Tout comme Sherrynorth, Adaku a quitté son pays en 2019 pour chercher de meilleures possibilités économiques. Au Nigéria, elle était apprentie coiffeuse. Elle n'avait que 17 ans et a été victime de traite par une Nigériane vers le Ghana.
« La dame m'a dit que j'allais au Ghana pour travailler et que j'aurais une bonne vie. J'ai découvert qu'elle m'avait amenée là-bas pour me prostituer. J'ai dû courir aussi vite que possible. Je suis allée voir la police qui m'a orientée vers l'OIM », raconte Adaku.

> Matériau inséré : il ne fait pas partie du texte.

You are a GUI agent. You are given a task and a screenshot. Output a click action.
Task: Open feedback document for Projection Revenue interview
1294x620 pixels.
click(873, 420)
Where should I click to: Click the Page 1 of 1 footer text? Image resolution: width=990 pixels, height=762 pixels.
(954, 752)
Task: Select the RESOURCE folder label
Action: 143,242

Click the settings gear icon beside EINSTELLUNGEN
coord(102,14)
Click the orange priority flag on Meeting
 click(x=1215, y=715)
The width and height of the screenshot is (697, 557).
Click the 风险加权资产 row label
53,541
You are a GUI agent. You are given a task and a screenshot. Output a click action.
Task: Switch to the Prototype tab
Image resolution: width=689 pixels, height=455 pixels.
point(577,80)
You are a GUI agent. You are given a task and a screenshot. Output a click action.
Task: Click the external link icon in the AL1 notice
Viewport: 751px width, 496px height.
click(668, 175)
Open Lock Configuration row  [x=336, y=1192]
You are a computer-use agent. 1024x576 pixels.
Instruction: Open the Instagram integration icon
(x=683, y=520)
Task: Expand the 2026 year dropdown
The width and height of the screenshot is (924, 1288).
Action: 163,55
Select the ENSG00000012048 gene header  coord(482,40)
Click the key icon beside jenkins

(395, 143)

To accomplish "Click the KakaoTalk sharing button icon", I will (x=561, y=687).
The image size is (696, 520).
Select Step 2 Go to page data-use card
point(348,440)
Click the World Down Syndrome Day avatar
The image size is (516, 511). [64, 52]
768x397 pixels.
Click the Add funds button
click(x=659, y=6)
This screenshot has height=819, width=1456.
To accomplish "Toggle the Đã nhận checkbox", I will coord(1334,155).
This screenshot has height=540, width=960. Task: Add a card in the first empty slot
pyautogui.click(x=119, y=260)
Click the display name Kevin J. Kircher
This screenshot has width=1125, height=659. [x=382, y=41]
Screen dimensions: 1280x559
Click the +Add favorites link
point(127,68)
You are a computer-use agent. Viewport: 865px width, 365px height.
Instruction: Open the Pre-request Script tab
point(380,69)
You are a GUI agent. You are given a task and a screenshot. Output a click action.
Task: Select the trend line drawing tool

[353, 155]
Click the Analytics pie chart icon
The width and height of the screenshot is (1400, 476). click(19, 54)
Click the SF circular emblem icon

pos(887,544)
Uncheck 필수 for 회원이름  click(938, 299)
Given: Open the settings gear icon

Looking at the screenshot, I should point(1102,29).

Pendant son séjour dans un refuge pour victimes de traite géré par le gouvernement, Adaku utilisait la poésie, la musique et l'écriture pour faire face à ce qu'elle avait subi. Elle a écrit plus de 20 chansons et une courte pièce de théâtre. Aujourd'hui, elle exhorte ses sœurs nigérianes à réfléchir à deux fois avant de partir. « Vous devez faire attention si quelqu'un vous promet une meilleure situation à l'étranger. Ils pourraient être des menteurs et profiter de vous ».
La pandémie de COVID-19 a empêché Adaku de rentrer au Nigéria jusqu'à la réouverture des frontières aériennes de Ghana en septembre 2020. « J'ai hâte de retourner à l'école pour étudier le théâtre. Je veux devenir actrice, mon plus grand rêve », a déclaré Adaku.
Les filles et les femmes comme elles sont des messagères importantes pour leurs pairs. « Je veux être une porte-parole et donner le bon exemple », déclare Sherrynorth. « Nous devons nous tendre la main et être là les unes pour les autres. Les filles sont confrontées chaque jour à de multiples difficultés qui mettent en péril leurs libertés. Nous devons faire en sorte que chaque fille et chaque jeune femme ait le pouvoir sur sa propre vie, avec la liberté de se déplacer, la liberté de vivre comme on le souhaite, la liberté de se socialiser, la liberté de s'exprimer et la liberté d'agir pour un changement positif, sans craindre la discrimination, la violence ou le harcèlement. Telle est ma vision d'un avenir égalitaire pour les jeunes filles ».
L'OIM au Ghana est fière de se faire le porte-voix de filles et de jeunes femmes fortes et résilientes. Ensemble, soutenons-les pour que leur vision d'un avenir égalitaire devienne une réalité.
Le retour et la réintégration des deux survivantes de la traite ont été soutenus par le Bureau du Département d'État américain chargé de contrôler et de combattre la traite des personnes.